EXERCISE REQUIREMENTS> Quote the portion of the House Bill 5085 analysis below between "Sponsor: Rep. Steve" and "related to alcohol.", inclusive, reproducing its wording without alteration.

USE OF GENERAL FUND REVENUE FOR
SUBSTANCE USE DISORDER TREATMENT
House Bill 5085 (proposed substitute H-1)
Sponsor: Rep. Steve Marino
Committee: Health Policy
Complete to 4-18-18
REVISED SUMMARY:
House Bill 5085 would amend the Michigan Liquor Control Code to direct an amount equal to 4% of the total net revenue as reported by the Liquor Control Commission in the annual financial report from the General Fund to Michigan’s local community health agencies beginning with Fiscal Year 2017-2018. The bill would require the funds to be used for the administration and delivery of substance use disorder prevention and treatment programs. At least 25% of these funds must be used for the administration and delivery of substance use disorder prevention and treatment programs not exclusively related to alcohol.
The bill would require the Michigan Department of Health and Human Services (DHHS) to explore federal funding, including grants, awards, and any federal matching funds for substance use disorder prevention and treatment programs. If these funds are available, they must be distributed to the DHHS-designated community health entities described in the bill. Any federal funds would be in addition to the 4% earmark.
MCL 436.1221
FISCAL IMPACT:
House Bill 5085 would earmark 4% of the total net revenue received by the Liquor Control Commission for community mental health entities for substance use disorder programming, beginning in Fiscal Year 2017-18 and continuing each year thereafter. The third column in the following table provides the amount that would have been earmarked had such a distribution occurred in previous fiscal years. While this bill would have no net state fiscal impact, the amount provided to community mental health entities would decrease the amount of state general fund available for other state general fund supported activities.

RECORDED DATA>
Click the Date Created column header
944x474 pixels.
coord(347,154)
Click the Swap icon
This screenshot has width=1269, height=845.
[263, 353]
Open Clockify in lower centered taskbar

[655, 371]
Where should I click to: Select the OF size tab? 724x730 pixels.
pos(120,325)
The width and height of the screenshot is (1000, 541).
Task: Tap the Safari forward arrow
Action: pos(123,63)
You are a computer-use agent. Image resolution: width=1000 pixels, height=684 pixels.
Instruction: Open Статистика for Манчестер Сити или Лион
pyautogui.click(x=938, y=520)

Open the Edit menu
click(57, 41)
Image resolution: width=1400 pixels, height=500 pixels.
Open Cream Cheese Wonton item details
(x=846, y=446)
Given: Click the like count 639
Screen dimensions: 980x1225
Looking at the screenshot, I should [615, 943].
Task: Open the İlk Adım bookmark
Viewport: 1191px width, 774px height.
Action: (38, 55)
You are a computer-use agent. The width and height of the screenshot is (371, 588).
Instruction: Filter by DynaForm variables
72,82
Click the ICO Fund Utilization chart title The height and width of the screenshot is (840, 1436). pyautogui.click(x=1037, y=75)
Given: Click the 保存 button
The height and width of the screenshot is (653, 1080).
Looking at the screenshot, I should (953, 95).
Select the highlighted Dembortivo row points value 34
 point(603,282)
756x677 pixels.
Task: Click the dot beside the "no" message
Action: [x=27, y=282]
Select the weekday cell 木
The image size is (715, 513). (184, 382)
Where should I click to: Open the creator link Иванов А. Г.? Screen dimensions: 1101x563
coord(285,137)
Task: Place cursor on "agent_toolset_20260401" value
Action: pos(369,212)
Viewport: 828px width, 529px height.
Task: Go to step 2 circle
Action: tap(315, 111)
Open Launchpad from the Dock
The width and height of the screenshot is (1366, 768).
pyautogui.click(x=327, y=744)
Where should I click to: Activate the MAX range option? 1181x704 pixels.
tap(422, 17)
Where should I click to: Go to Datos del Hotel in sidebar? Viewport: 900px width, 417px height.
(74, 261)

OUTPUT FOR THIS TASK>
Sponsor: Rep. Steve Marino
Committee: Health Policy
Complete to 4-18-18
REVISED SUMMARY:
House Bill 5085 would amend the Michigan Liquor Control Code to direct an amount equal to 4% of the total net revenue as reported by the Liquor Control Commission in the annual financial report from the General Fund to Michigan’s local community health agencies beginning with Fiscal Year 2017-2018. The bill would require the funds to be used for the administration and delivery of substance use disorder prevention and treatment programs. At least 25% of these funds must be used for the administration and delivery of substance use disorder prevention and treatment programs not exclusively related to alcohol.